Sobre el Infrarrealismo
Juan Esteban Harrington
El infrarrealismo fue y es una ética en
verso, el santo y seña de poetas que reíamos de más
o menos los mismos chistes, nos emocionaban las mismas lecturas, nos asqueábamos
de la misma mierda, queríamos cambiar las mismas cosas y nos corrían
de las mismas fiestas.
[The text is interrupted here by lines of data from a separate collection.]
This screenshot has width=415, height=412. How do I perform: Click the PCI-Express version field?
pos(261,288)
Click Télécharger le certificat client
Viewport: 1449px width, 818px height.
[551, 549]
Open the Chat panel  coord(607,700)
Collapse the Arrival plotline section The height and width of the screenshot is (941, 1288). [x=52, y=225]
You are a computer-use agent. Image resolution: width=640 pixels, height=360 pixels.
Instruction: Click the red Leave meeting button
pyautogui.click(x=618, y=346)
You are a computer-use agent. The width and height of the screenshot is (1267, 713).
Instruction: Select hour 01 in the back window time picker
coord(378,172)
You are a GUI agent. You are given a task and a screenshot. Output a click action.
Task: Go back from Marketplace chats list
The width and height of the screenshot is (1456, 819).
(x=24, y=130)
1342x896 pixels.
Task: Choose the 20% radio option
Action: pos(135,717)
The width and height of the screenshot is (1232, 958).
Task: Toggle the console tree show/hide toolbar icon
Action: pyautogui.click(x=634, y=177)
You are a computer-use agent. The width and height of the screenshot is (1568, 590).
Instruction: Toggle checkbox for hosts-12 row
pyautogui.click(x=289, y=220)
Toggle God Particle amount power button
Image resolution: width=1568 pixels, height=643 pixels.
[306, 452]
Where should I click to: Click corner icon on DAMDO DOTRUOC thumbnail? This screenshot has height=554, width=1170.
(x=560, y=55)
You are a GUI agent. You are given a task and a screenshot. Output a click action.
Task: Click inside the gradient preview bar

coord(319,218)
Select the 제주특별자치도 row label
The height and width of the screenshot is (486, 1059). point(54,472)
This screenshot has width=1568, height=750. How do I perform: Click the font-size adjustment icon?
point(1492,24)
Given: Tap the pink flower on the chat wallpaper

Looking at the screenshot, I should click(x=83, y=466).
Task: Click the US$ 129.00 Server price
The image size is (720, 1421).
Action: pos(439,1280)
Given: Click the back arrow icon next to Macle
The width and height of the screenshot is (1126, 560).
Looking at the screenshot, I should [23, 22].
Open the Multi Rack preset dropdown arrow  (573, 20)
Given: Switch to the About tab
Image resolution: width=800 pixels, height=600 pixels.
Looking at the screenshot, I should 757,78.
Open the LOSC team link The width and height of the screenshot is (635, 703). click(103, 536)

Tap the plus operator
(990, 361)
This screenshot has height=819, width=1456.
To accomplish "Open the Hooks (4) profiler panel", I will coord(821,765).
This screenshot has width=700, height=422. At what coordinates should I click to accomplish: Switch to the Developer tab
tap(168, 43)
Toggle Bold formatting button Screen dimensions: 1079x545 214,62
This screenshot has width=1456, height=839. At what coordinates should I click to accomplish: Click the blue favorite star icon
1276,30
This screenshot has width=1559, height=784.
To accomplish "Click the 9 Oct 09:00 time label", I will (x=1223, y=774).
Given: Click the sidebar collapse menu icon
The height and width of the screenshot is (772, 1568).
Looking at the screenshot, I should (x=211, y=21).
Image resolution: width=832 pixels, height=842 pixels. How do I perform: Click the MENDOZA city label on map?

Éramos y somos banda, camaradas, chidos,
choros.
Movimientos con menos coincidencias han
cambiado el mundo, cambian el mundo, asómense a las calles del
pueblo de México, de los pingüinos en Santiago.
El bellísimo manifiesto Infra de
Bolaño, la inmensa literatura y fidelidad de Mario Santiago, los
desesperados llamados al rigor de Cuauhtémoc y hoy los aullidos
permanentes de Damián son innegables reales caminos a los que unos
se puede lanzar, dejarlo todo y vivir.
Lo hicimos ya, recuerden, mírense,
reconózcanse, dejamos todo, nos lanzamos a esos caminos y nos aferramos
al amor, la lealtad, fuimos fieles.
Gesta pequeña que se recuerda en
tesis universitarias en México, Estados Unidos, Francia, España,
Chile, Argentina, el Perú y que sigue siendo una piedra en el zapato
de los mismos miserables que falta derrotar.
El Infrarrealismo es una decisión.
Dejarlo todo nuevamente y lanzarse a la
calle.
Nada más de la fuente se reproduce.